Thu Aug 10 19:29:06 UTC 2023

On 8/10/23 21:18, leo camilo wrote:
> Hi everyone,
> 
> I was hoping I would seek some sage advice from you guys.
> 
> At my department we have build this small prototyping cluster with 5 
> compute nodes,1 name node and 1 file server.
> 
> Up until now, the name node contained the scratch partition, which 
> consisted of 2x4TB HDD, which form an 8 TB striped zfs pool. The pool is 
> shared to all the nodes using nfs. The compute nodes and the name node 
> and compute nodes are connected with both cat6 ethernet net cable and 
> infiniband. Each compute node has 40 cores.
> 
> Recently I have attempted to launch computation from each node (40 tasks 
> per node), so 1 computation per node.  And the performance was abysmal. 
> I reckon I might have reached the limits of NFS.
> 
> I then realised that this was due to very poor performance from NFS. I 
> am not using stateless nodes, so each node has about 200 GB of SSD 
> storage and running directly from there was a lot faster.
> 
> So, to solve the issue,  I reckon I should replace NFS with something 
> better.

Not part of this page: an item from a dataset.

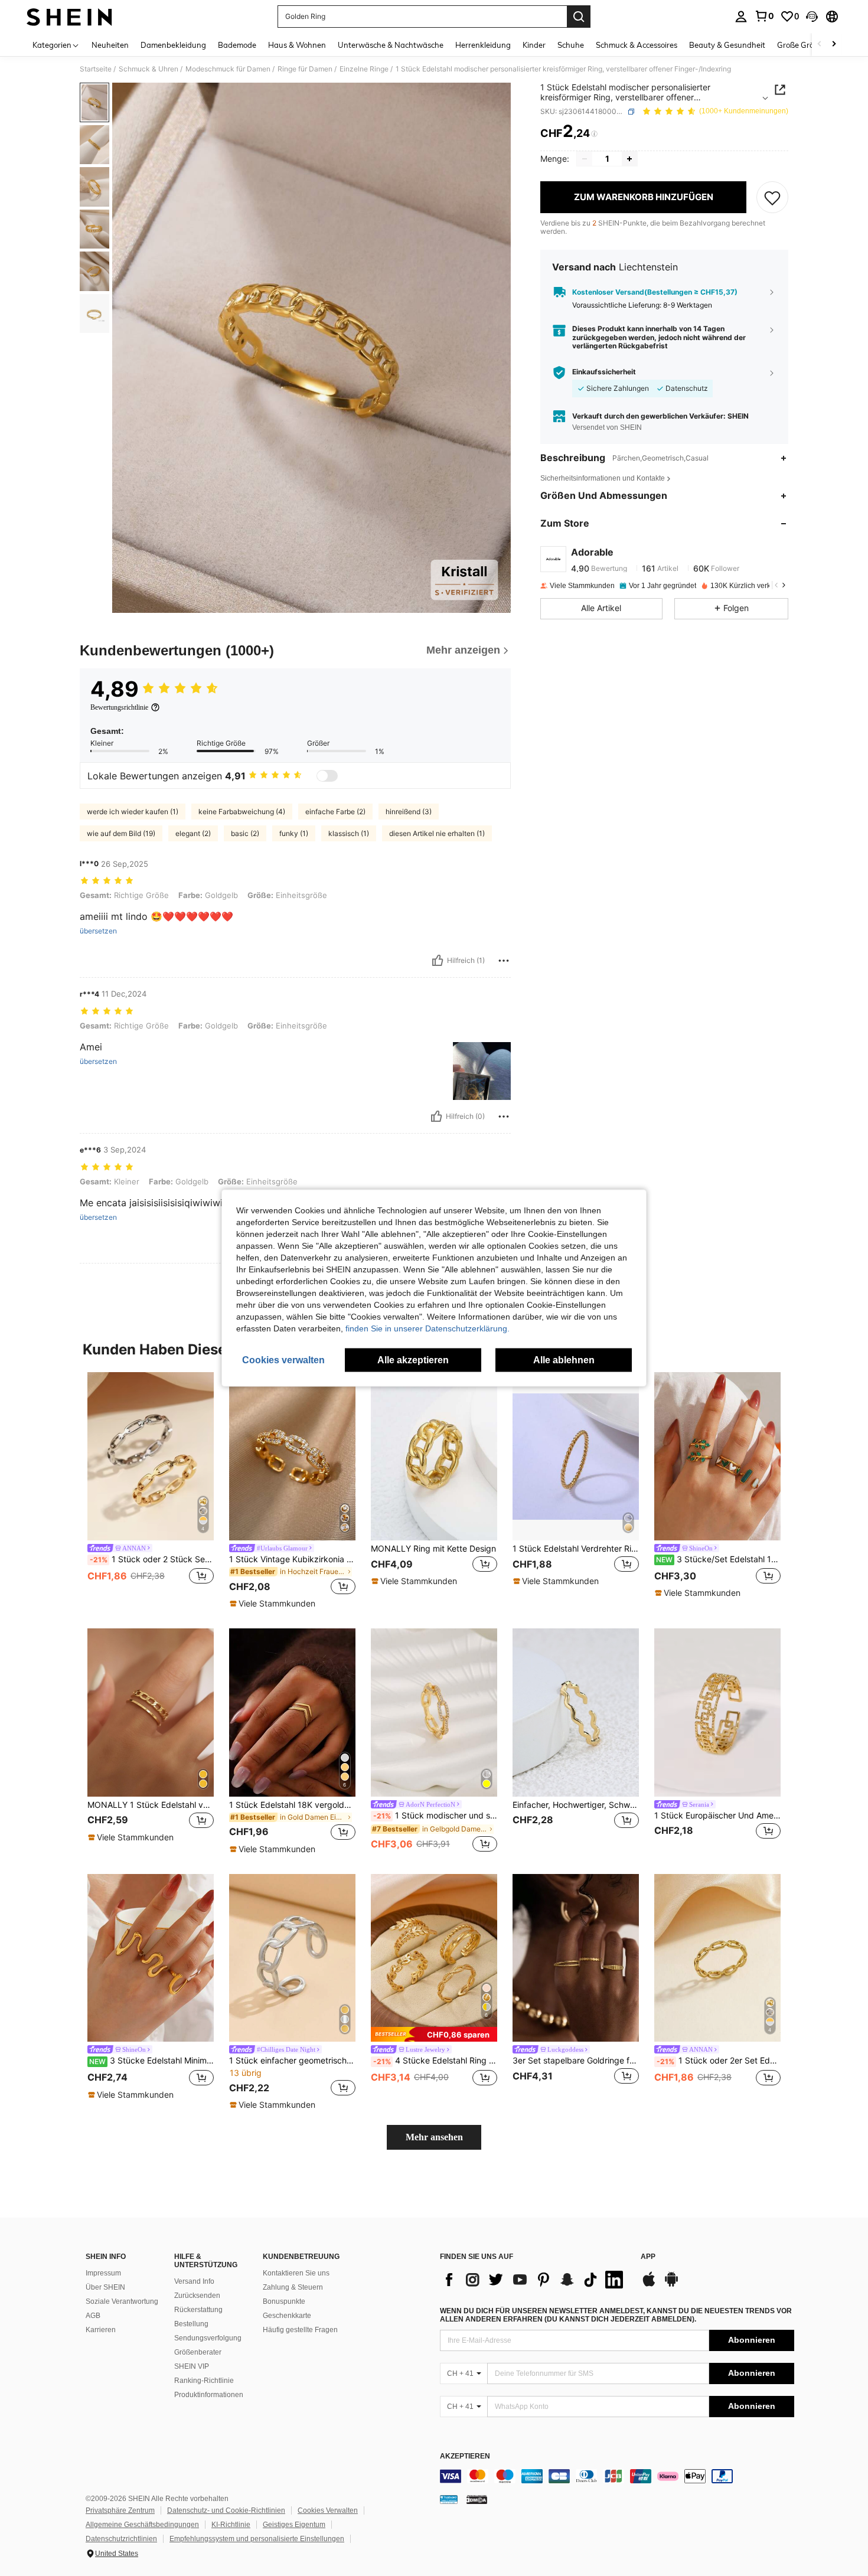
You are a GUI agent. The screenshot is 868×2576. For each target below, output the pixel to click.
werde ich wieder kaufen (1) (132, 811)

I have ordered 2x4TB NVMEs  for the new scratch and I was 
> thinking of :
> 
>   * using the 2x4TB NVME in a striped ZFS pool and use a single node
>     GlusterFS to replace NFS
>   * using the 2x4TB NVME with GlusterFS in a distributed arrangement
>     (still single node)
> 
> Some people told me to use lustre,but I reckon that might be overkill. 
> And I would only use a single fileserver machine(1 node).
> 
> Could you guys give me some sage advice here?
> 

So glusterfs is using fuse, which doesn't have the best performance 
reputation (although hopefully not for long - feel free to search for 
"fuse" + "uring").

If you want to avoid complexity of Lustre, maybe look into BeeGFS. Well, 
I would recommend to look into it anyway (as former developer I'm biased 
again ;) ).

Cheers,
Bernd